Stored items:

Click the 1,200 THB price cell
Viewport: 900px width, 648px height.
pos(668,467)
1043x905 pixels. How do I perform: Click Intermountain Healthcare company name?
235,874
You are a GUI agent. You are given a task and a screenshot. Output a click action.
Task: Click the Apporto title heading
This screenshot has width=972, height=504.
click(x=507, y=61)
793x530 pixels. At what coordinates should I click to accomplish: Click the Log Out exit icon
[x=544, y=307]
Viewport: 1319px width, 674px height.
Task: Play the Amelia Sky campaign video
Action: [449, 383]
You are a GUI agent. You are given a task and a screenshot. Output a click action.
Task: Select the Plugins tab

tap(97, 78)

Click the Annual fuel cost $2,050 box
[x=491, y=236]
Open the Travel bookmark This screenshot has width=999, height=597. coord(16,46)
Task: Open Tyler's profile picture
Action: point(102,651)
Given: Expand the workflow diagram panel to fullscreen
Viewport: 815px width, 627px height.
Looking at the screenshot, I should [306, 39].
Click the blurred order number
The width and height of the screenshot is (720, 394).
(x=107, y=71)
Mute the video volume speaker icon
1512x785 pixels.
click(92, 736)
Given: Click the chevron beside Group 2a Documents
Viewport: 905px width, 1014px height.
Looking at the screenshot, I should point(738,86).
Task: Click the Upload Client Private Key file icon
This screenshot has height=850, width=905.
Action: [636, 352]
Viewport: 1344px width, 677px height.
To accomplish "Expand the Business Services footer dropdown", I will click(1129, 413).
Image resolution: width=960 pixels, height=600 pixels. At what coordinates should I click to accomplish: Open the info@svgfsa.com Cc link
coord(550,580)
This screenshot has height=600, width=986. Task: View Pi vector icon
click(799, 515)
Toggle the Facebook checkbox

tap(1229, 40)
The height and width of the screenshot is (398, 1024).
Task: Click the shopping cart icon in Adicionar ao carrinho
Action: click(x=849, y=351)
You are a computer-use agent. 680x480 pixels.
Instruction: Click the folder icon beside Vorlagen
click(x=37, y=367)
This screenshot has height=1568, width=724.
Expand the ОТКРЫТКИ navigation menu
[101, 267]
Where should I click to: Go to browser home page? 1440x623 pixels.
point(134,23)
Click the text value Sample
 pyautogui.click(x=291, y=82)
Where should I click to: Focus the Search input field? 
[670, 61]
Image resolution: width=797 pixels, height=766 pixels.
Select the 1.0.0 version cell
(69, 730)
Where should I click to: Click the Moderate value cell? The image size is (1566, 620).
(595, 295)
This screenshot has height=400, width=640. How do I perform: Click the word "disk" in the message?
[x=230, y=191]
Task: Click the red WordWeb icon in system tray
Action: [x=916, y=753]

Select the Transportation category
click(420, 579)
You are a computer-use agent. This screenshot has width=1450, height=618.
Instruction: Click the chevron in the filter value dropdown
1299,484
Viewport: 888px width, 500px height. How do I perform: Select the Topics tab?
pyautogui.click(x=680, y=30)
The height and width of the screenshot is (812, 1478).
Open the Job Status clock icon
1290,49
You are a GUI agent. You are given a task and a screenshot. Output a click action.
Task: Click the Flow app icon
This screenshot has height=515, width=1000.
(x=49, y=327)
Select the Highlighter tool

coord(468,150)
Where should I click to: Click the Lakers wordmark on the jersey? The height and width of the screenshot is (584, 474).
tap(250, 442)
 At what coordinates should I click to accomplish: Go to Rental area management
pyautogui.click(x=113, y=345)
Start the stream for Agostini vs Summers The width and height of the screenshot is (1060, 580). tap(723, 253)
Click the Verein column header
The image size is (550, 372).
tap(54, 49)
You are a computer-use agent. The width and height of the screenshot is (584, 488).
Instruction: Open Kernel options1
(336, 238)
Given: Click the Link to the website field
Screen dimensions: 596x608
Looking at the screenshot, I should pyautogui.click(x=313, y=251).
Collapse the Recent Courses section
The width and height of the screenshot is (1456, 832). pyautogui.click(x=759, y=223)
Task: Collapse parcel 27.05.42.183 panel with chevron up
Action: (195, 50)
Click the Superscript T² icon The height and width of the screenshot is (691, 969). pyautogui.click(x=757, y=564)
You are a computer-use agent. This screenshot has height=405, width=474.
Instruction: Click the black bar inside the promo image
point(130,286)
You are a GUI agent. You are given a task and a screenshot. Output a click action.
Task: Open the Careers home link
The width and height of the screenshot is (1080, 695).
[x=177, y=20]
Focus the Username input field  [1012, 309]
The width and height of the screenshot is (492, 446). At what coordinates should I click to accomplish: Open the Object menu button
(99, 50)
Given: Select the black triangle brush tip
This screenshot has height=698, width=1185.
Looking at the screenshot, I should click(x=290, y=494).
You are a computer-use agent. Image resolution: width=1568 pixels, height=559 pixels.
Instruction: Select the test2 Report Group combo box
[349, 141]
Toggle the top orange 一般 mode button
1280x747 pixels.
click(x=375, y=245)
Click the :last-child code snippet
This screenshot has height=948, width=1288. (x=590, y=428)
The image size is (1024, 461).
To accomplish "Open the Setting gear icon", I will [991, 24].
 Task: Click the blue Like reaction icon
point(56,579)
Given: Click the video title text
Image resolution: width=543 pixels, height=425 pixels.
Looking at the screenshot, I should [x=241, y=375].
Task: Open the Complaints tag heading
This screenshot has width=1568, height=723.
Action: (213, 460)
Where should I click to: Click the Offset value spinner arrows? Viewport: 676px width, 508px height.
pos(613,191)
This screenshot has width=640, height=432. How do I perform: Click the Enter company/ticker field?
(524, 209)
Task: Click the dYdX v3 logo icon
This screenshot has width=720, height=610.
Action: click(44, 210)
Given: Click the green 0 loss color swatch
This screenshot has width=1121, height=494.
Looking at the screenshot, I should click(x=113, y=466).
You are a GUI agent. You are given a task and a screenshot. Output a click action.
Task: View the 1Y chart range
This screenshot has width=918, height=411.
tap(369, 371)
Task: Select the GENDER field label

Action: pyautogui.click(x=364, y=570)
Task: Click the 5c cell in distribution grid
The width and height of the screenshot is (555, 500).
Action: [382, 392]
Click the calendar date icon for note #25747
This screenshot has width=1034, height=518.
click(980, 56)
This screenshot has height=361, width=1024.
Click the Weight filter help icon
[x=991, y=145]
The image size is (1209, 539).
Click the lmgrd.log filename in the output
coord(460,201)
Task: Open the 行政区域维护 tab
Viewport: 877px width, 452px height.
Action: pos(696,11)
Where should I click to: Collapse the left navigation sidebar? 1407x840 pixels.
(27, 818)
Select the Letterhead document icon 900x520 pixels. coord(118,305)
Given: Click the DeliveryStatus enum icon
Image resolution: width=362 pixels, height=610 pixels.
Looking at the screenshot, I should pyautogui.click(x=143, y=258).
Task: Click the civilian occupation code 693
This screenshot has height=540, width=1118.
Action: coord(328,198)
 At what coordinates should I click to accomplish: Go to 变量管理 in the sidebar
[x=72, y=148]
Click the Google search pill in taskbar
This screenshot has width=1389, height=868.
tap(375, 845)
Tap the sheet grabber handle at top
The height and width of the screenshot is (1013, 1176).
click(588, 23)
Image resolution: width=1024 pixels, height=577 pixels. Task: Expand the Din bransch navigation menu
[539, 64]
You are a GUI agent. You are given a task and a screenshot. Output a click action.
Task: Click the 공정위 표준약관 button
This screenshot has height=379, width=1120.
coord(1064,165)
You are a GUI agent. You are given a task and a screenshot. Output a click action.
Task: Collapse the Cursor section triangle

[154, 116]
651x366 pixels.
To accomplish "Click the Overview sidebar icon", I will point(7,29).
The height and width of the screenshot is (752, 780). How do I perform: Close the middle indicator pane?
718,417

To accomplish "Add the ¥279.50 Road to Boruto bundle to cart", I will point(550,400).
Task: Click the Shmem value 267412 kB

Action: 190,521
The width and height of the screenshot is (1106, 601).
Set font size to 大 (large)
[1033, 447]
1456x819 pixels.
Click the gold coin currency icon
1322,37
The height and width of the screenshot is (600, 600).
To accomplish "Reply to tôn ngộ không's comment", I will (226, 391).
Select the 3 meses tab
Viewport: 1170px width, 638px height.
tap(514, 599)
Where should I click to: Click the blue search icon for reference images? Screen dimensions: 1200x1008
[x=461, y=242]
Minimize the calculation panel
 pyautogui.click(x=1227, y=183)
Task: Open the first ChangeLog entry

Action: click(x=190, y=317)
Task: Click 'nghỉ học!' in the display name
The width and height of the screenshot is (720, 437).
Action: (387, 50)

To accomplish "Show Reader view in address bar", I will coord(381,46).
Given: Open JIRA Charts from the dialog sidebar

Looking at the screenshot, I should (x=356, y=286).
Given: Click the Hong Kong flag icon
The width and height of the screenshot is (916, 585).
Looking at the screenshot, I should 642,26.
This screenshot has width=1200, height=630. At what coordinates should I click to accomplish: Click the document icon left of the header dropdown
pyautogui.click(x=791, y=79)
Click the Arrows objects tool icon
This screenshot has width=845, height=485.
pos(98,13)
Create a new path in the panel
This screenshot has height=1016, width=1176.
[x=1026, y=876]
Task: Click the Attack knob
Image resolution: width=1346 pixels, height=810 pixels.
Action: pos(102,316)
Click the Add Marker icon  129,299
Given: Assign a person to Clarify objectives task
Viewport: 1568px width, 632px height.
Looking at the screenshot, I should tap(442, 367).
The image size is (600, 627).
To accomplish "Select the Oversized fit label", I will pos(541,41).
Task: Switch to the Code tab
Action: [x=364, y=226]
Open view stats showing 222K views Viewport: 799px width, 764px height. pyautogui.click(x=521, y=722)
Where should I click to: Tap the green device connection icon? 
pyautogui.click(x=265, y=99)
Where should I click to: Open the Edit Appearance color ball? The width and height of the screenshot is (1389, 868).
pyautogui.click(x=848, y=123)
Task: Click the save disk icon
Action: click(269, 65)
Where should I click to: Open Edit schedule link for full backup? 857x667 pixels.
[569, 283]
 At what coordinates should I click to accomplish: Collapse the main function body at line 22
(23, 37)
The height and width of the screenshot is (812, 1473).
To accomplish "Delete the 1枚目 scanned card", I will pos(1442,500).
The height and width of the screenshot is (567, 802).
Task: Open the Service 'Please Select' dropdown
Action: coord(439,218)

◆ About this exercise: Every line that contains "heading" should be copied out of the data.

◆ Answer section:
Task: Click the Apporto title heading
Task: Open the Complaints tag heading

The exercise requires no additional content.